→ Try it:
When a line of the records contains "computer", copy it.

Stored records
********************
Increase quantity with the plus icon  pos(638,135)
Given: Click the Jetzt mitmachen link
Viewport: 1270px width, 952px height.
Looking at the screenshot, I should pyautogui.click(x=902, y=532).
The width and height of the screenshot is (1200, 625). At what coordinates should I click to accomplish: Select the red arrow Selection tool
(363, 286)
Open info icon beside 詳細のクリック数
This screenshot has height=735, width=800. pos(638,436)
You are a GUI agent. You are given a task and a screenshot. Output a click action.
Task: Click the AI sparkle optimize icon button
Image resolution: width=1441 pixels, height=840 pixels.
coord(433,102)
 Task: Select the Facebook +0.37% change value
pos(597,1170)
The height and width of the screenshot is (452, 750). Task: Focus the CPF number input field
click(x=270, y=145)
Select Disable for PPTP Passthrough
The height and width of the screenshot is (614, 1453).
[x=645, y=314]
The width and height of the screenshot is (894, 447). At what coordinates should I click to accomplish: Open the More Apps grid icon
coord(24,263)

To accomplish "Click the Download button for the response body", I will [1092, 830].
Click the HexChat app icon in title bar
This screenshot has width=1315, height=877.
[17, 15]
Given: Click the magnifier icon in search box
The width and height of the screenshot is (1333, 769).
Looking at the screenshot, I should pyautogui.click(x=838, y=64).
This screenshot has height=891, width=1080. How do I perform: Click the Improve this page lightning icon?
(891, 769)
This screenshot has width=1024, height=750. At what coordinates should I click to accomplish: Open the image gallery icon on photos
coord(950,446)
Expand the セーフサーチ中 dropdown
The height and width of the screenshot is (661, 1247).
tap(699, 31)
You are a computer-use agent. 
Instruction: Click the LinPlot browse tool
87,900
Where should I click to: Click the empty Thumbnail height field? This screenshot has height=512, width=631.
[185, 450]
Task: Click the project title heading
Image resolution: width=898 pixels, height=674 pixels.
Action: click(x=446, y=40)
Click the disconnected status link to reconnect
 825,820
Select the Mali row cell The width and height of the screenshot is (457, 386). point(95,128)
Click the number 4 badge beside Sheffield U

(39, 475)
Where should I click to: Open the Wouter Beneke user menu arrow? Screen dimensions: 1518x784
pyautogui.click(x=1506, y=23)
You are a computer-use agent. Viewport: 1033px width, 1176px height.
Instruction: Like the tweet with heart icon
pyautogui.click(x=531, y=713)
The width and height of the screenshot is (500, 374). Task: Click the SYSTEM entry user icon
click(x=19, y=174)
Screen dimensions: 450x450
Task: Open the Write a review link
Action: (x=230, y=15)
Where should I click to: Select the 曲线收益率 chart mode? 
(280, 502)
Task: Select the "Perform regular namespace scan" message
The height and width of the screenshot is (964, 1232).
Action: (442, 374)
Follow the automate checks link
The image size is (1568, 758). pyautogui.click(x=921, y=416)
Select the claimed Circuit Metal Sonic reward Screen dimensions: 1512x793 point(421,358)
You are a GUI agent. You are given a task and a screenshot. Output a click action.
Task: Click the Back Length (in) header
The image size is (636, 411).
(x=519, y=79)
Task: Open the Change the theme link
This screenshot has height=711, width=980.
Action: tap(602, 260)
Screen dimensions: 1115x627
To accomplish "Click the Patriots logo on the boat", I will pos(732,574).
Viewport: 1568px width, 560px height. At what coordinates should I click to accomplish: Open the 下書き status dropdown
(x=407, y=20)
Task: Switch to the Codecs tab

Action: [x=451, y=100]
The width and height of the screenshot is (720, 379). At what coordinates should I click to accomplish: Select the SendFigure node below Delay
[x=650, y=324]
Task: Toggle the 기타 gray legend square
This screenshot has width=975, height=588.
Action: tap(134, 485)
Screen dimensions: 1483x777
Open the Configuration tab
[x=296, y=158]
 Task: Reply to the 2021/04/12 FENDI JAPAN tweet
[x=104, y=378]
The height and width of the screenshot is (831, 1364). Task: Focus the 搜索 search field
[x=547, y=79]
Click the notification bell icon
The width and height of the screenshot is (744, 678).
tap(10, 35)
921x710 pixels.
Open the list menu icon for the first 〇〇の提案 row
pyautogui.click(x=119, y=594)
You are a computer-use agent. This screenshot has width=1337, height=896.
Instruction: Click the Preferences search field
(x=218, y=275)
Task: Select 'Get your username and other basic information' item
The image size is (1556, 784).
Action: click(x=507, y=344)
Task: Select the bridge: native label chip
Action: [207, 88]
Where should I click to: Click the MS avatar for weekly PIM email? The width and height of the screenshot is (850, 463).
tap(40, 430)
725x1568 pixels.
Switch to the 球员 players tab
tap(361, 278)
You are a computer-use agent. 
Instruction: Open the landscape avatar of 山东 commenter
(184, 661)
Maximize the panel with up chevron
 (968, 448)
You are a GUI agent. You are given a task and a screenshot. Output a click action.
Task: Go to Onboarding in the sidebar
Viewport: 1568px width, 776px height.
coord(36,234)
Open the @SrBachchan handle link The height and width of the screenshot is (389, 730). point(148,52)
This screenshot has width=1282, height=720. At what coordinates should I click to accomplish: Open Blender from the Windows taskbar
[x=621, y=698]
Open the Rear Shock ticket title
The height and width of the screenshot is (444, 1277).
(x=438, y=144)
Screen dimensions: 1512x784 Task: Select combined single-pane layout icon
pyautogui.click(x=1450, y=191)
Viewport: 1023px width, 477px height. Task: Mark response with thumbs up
********************
→ Expected output:
You are a computer-use agent. 
You are a computer-use agent. Viewport: 1033px width, 1176px height.
You are a computer-use agent. This screenshot has width=1337, height=896.
You are a computer-use agent. 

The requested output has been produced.